Albert Pike

Albert Pike was a pioneer, a crusader for justice for Native Americans, a practical joker, a reformer, a journalist, a philosopher, a prominent Washington lawyer, and a Civil War general. Perhaps the main focus of his life was the fraternity of Freemasonry. He was the organizer and, for many years, the leader of the Scottish Rite, one of Masonry’s largest organizations.

from Albert Pike, The Man Beyond the Monument
by Jim Tresner

The Ancient and Accepted Scottish Rite of Freemasonry is commonly known as the Scottish Rite. It is one of several appendant groups of the worldwide fraternity known as Freemasonry. The Scottish Rite of Freemasonry is one of two branches of Freemasonry to which a Master Mason may proceed after he has completed the first three degrees of the Symbolic or “Blue” Lodge. The Scottish Rite includes the degrees from the 4° through the 32°. Although there are many Scottish Rite members of Scottish ancestry, the Scottish Rite actually originated in France in the early 18th century. During the 18th century, lodges were organized in the United States, with the first Scottish Rite Supreme Council founded in Charleston, South Carolina, in 1801.

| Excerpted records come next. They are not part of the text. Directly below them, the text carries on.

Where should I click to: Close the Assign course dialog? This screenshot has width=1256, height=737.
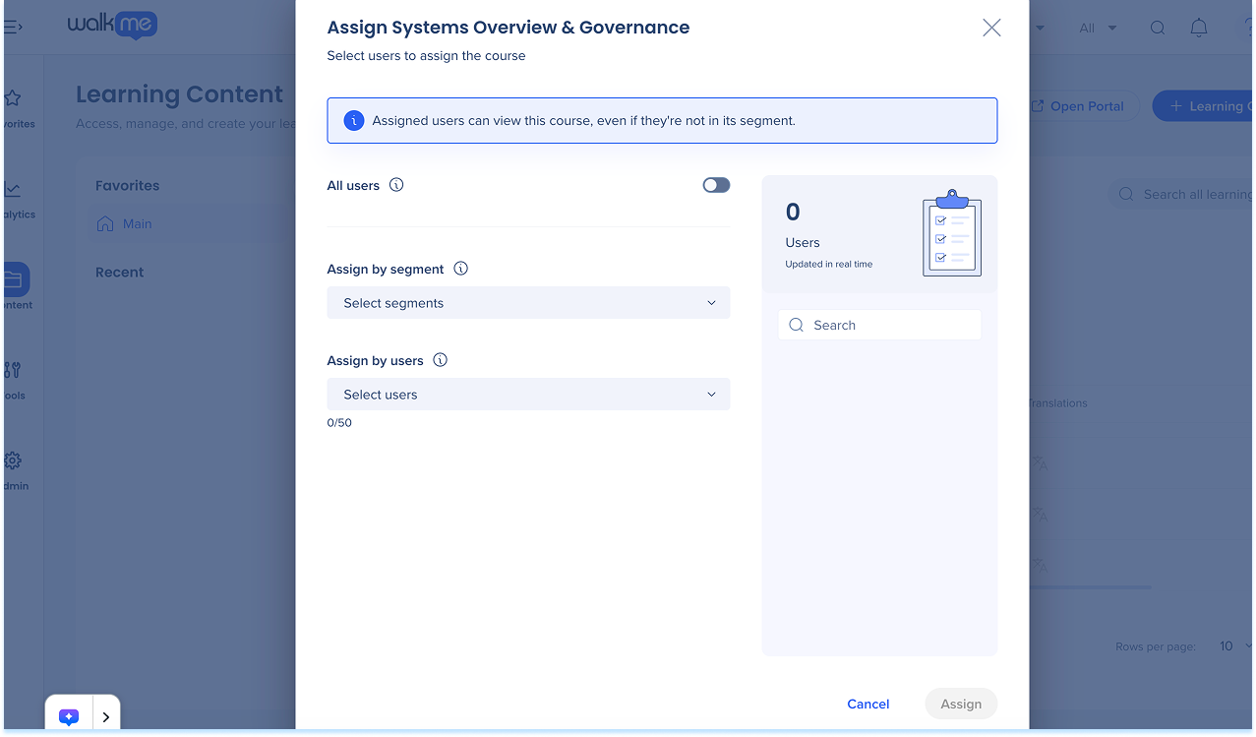pyautogui.click(x=991, y=28)
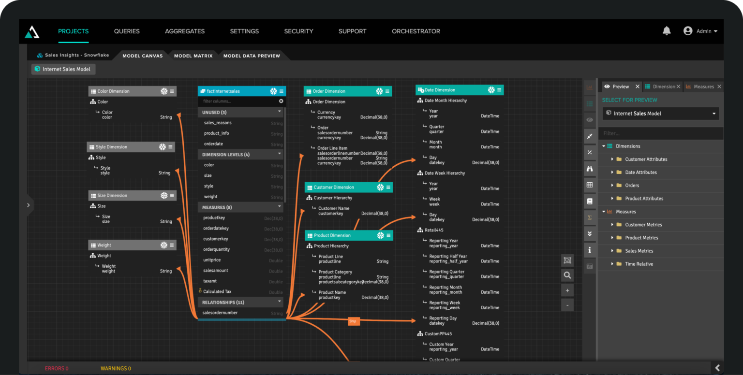Open the search tool on the canvas toolbar
The width and height of the screenshot is (743, 375).
(x=567, y=275)
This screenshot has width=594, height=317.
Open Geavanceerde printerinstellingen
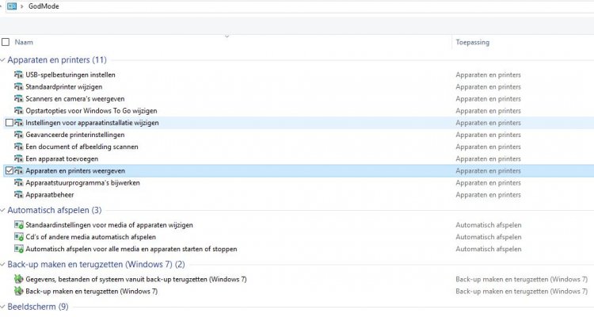point(70,135)
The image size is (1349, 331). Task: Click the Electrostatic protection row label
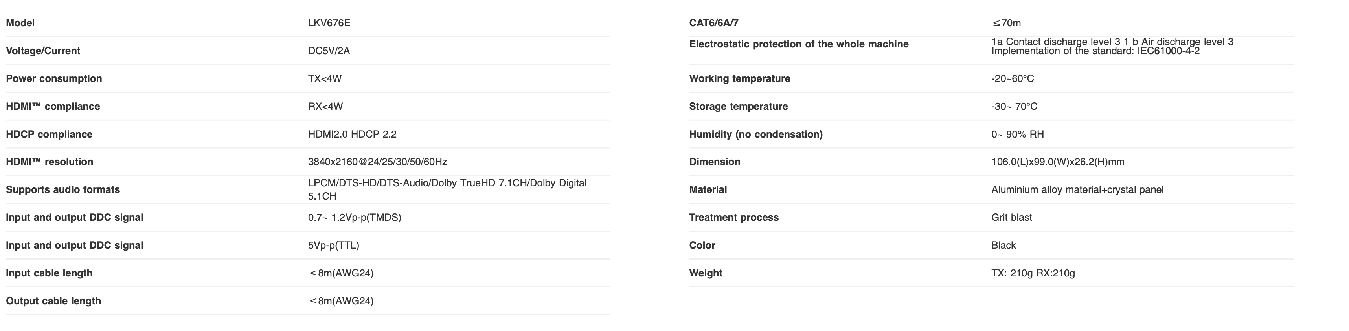pos(799,44)
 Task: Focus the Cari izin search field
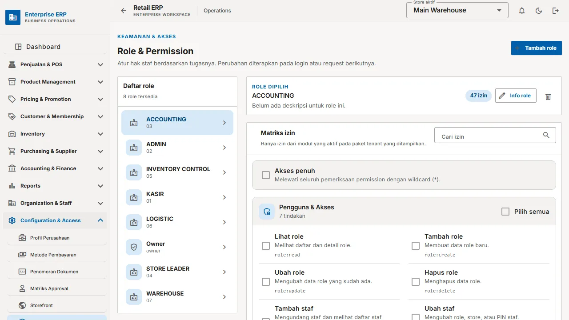pyautogui.click(x=495, y=135)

The Northern Masonic Jurisdiction was formed in 1867 and includes the 15 states east of the Mississippi River and north of the Mason-Dixon Line and the Ohio River, including Delaware. The Southern Jurisdiction encompasses the 35 remaining states, the District of Columbia and the United States territories and possessions.

Scottish Rite shares the same belief of all Masonic organizations that there is no higher degree than that of Master Mason. The Supreme Council and its subordinate bodies acknowledge the Masonic supremacy of the Symbolic Grand Lodges and Grand Masters within their jurisdictions. Scottish Rite degrees are in no way higher than the degrees of the Symbolic lodges. The Scottish Rite’s work elaborates on and amplifies that of the Symbolic Lodge.

The Scottish Rite degrees are lessons taught through allegory in the form of plays. The lessons are taken from the Bible and more modern historical events. Cast members use costumes and makeup to look like the characters they represent. Candidates learn the lessons by observing the presentation. Memorization of the material presented is not required. The Scottish Rite is open to all Master Masons in good standing.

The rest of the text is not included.